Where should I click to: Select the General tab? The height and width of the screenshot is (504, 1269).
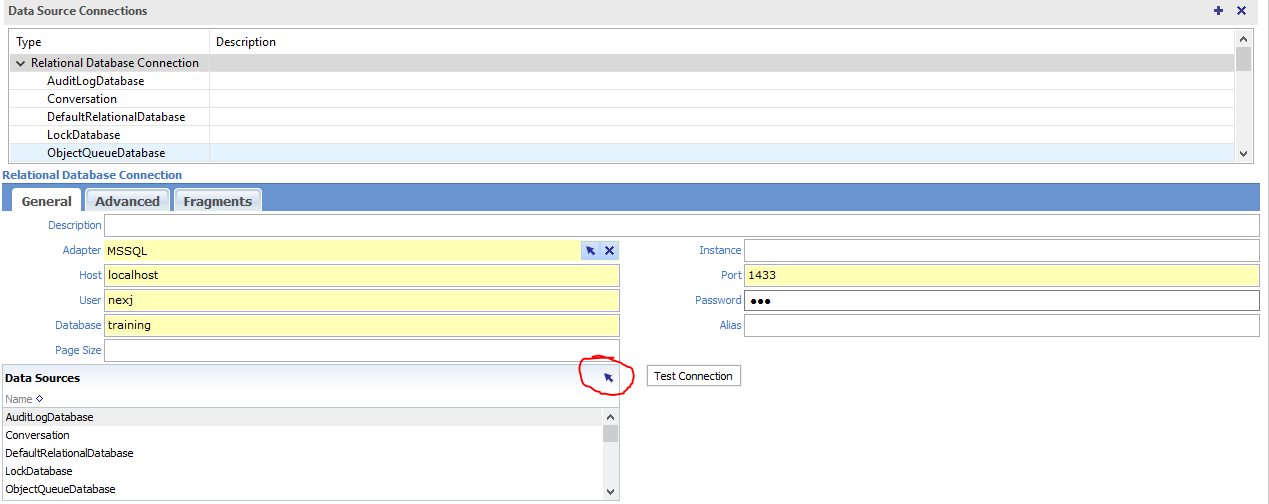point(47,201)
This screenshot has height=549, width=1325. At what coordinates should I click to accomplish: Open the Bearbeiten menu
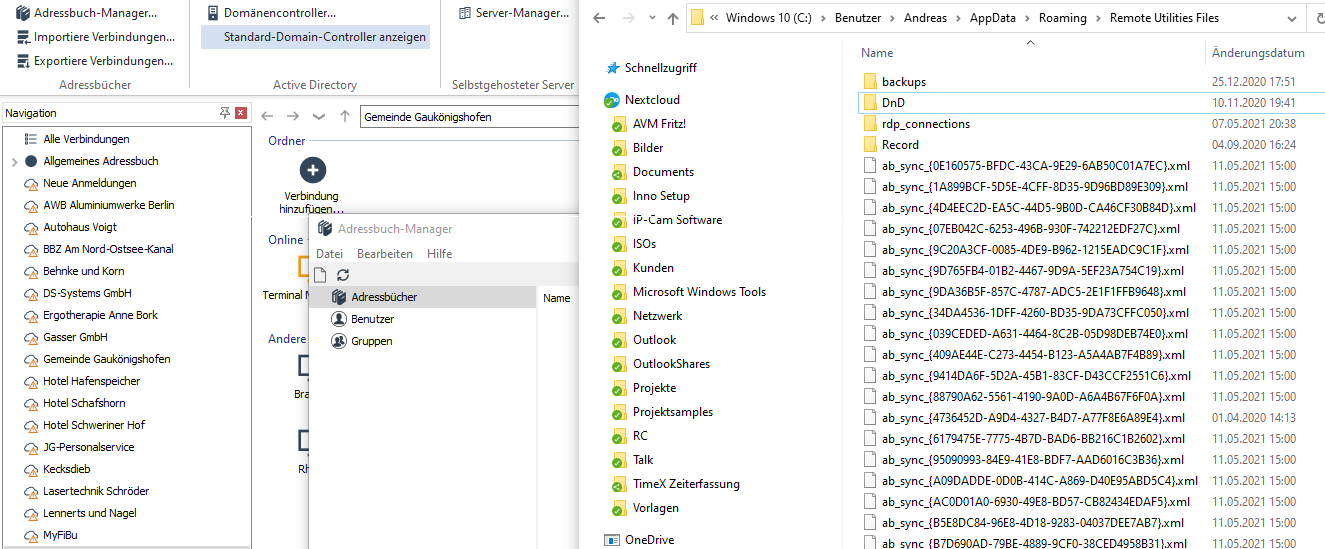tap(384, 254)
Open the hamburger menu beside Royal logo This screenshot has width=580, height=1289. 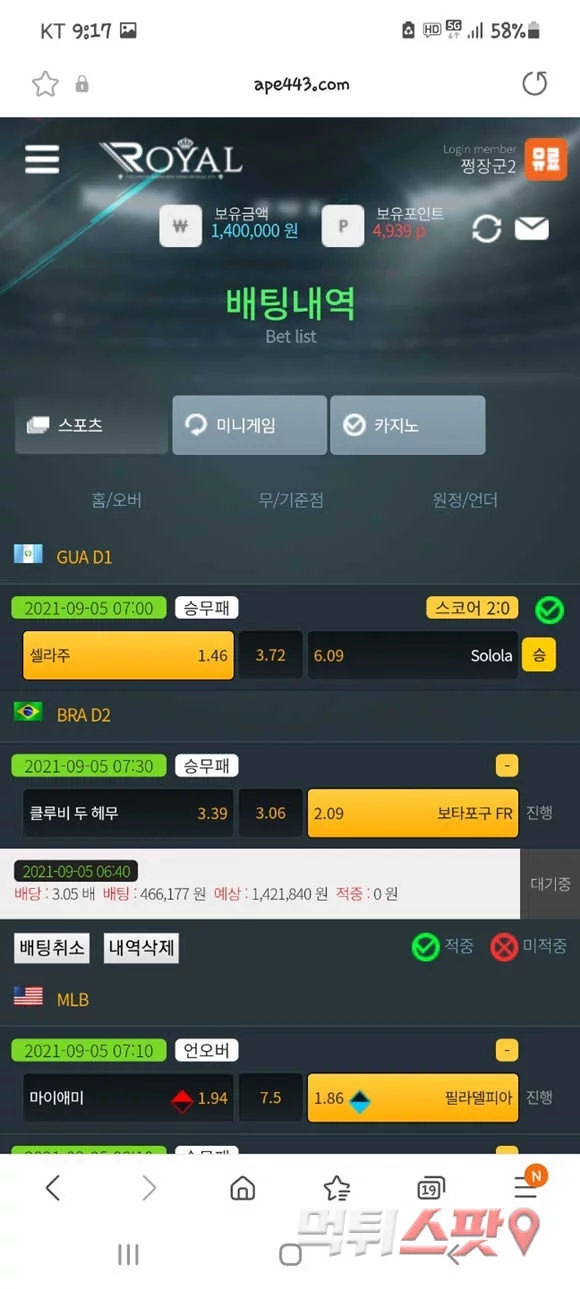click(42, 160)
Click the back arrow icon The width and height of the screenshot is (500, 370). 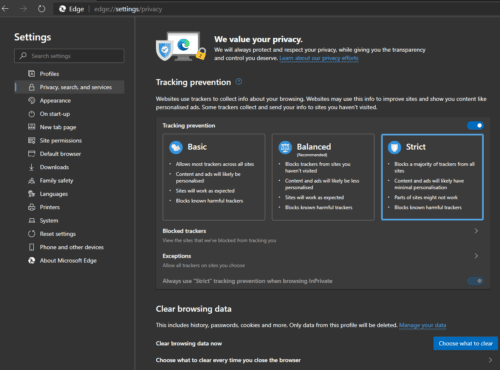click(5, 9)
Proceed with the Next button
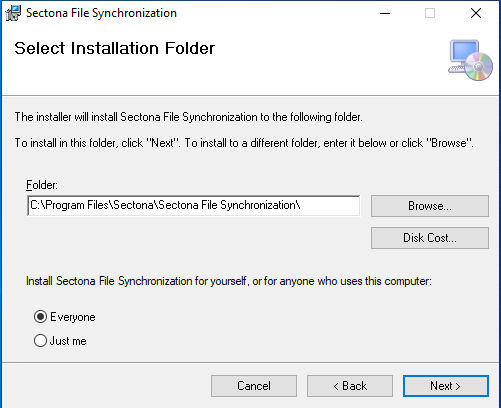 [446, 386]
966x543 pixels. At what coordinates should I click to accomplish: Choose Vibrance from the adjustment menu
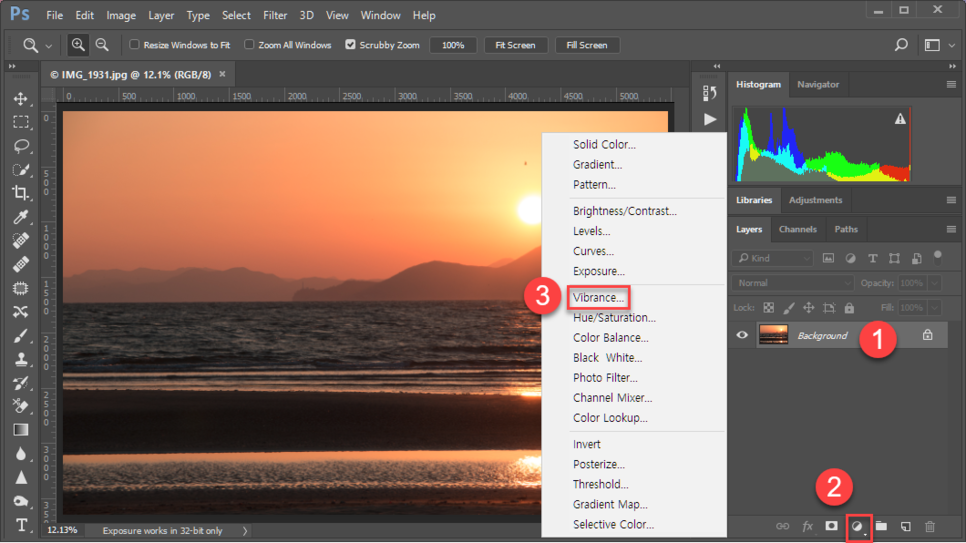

____

> [Task goal]:
What you return must match, line for line, the records from the line containing "Proceed with the Next button" through their end, with both ends included and no pictures.

> [Task answer]:
Proceed with the Next button
 [446, 386]
966x543 pixels. At what coordinates should I click to accomplish: Choose Vibrance from the adjustment menu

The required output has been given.